Nobody knows why Malayalam directors come up with the bleakest scenarios surrounding new technologies. Be it the abuse of webcams, chatting with online friends, or the use of smart phones, they thrive on putting the fear of such things in the masses.
John Robinson is the latest film-maker to join that club. His film Asha Black shows the hazards of giving free rein to the internet and social networking sites.
Five people of Indian origin are killed in Kuala Lumpur within a short span of time. At first there is some doubt that these attacks are racially motivated. But the investigating officer Anwar Ali (Sarath Kumar), a Tamilian of Indian origin, feels that there is no ground to believe that.
As he and his team investigate the Facebook profiles of the victims, they find a common factor - all had a mutual friend with the profile name ‘Asha Black’.
Parallel to the investigation, an online romance blooms between ‘Asha Black’ and Coimbatore based young musician Rohith (Arjun Lal).
Asha (newcomer Ishitha) is a 17-year-old girl addicted to making online friends and chatting with them 24/7. Rohith falls in love with her and decides to go to Kuala Lumpur and meet her on her eighteenth birthday.
We are taken on a guided tour of the dark alleys of the worldwide web, showing how unmonitored use of the internet by young adults can make them prey to murky people who are supplying pornographic material on the Net. Or how unloved and neglected children become victims of sex abuse.
Asha Black is so heavy with messages that the story or narration takes a backseat.
The director wants to drive home the point in case we missed knowing or reading about it.
Sarath Kumar plays the efficient cop and a father who dotes on his teenage daughter.

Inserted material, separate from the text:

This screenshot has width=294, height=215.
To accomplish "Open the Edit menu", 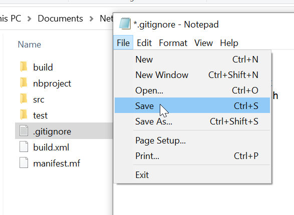I will click(144, 43).
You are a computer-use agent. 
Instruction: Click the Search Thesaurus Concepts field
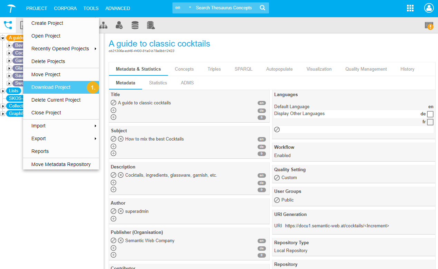[x=224, y=8]
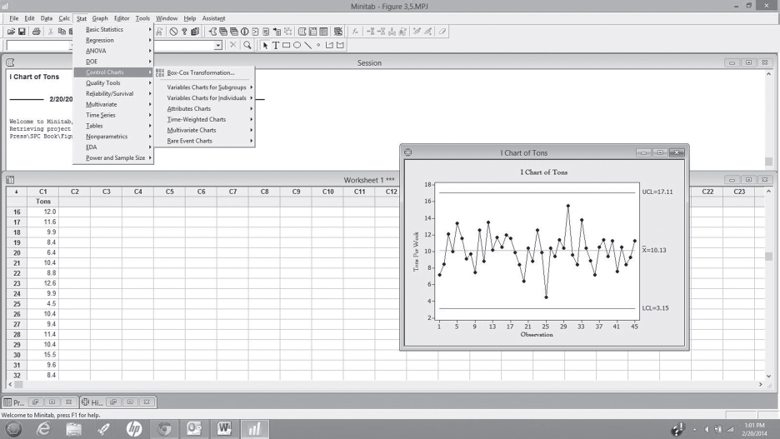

He is the hero of the film though he was relegated to the background in the publicity drive of this bilingual film, simultaneously released in Tamil as Nee Naan Nizhal.
This film was promoted as the comeback vehicle for Arjun Lal, who had played the role of Mohanlal’s teenaged son in Thanmathra around a decade ago.
Lal goes overboard in his efforts to impress us playing a character that is much younger than his actual age. He does have a screen presence, but he still has to learn how to act naturally when camera is rolling.
Manoj K Jayan, who appears in an extended cameo in the second half, as a cabbie in Kuala Lumpur, makes little effort to get out of his comfort zone.
Message or no message, Asha Black is not a very interesting film.